Redefining Privacy Harms Would Unleash a Flood of Litigation
In recent years, the Federal Trade Commission (FTC) has aggressively scrutinized the tech sector, going after virtual reality, artificial intelligence, online marketplaces, and Internet service providers. Now in its latest case against data brokers, the FTC and the courts could change the definition of privacy harms, unleashing a flood of litigation and potentially undermining the data economy.
The FTC originally sued Idaho-based data broker Kochava in 2022 for engaging in unfair practices by selling individuals’ geolocation data, alleging that this data could enable others to identify individuals and lead to secondary privacy harms such as stigma, stalking, discrimination, job loss, and physical violence. The U.S. District Court for the District of Idaho dismissed the FTC’s complaint in 2023, ruling that the FTC needed to show a substantial risk of these secondary privacy harms occurring rather than arguing merely that such harms are theoretically possible.
In response, the FTC amended its complaint, providing more details about the alleged privacy harms of Kochava’s data practices, while Kochava disputed that these allegations were “knowingly false” and “misleading.” The same district court denied Kochava’s motion to dismiss the FTC’s amended complaint on February 9, 2024, agreeing with the FTC this time that Kochava’s practices potentially created a significant risk that consumers will suffer secondary privacy harms.
More importantly, the court also ruled that Kochava’s practices potentially represent a substantial injury to consumers by invading their privacy. In other words, if this argument continues to hold water, any invasion of privacy itself—regardless of whether any secondary privacy harms occurred, such as the aforementioned stigma, stalking, discrimination, job loss, and physical violence—would be enough for the FTC to take action against a company.
This would represent a significant change in privacy enforcement. Currently, the FTC needs to prove not only that a company violated consumers’ privacy but that this violation led to harm. If the invasion of privacy is itself a harm, that second step is eliminated. The FTC could take enforcement actions against companies for privacy violations that did not cause any tangible harm to consumers, resulting in costly litigation and fines for companies.
With higher legal and compliance costs, companies that handle consumer data—not just data brokers, but virtually any business—will have less money to put toward innovation that benefits consumers such as new and improved features. But even more broadly, threatening companies with litigation and fines for violating consumer privacy even if harm does not occur will produce a chilling effect on all forms of data collection. It will also force firms to spend as much preventing low and no-risk privacy threats as they do on high-risk privacy threats since they would face similar treatment from the FTC.

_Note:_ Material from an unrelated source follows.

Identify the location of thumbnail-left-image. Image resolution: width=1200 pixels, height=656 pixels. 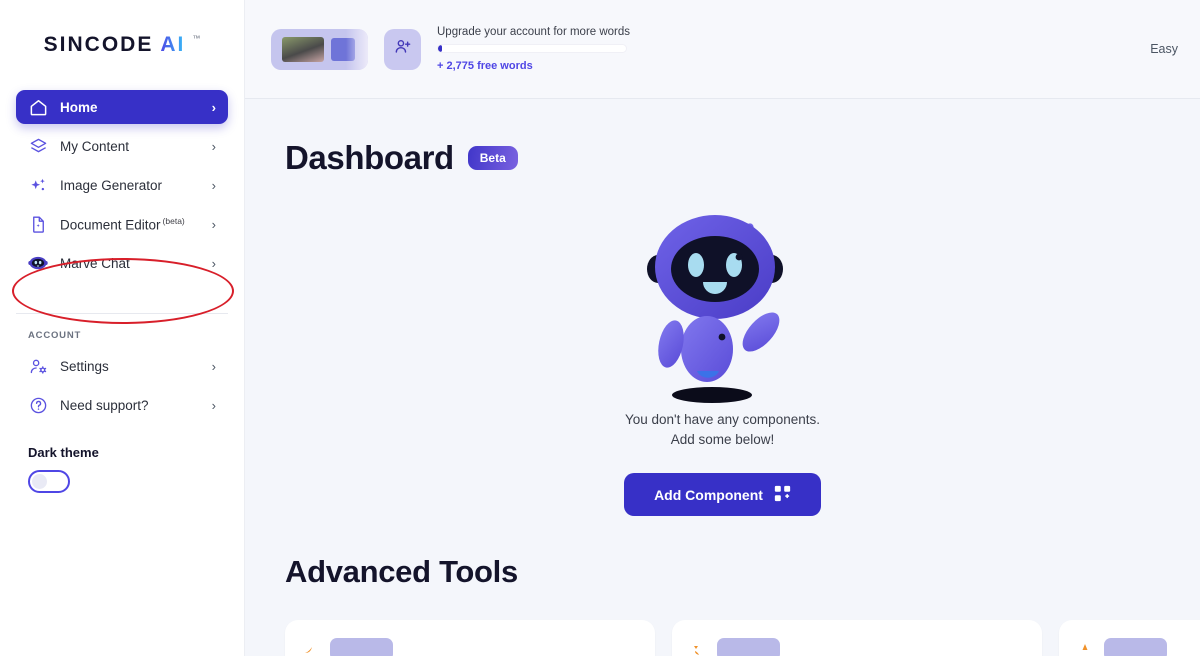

For some privacy fundamentalists—the minority of individuals who value privacy above all else—less data collection is always a good thing. But in reality, the results of data collection are often a public good. Data has led to improvements in healthcare, infrastructure, education, and much more. In order to fully realize the transformative potential of data for innovation while protecting consumers, FTC enforcement should focus on privacy violations that lead to tangible harm, not theoretical harm.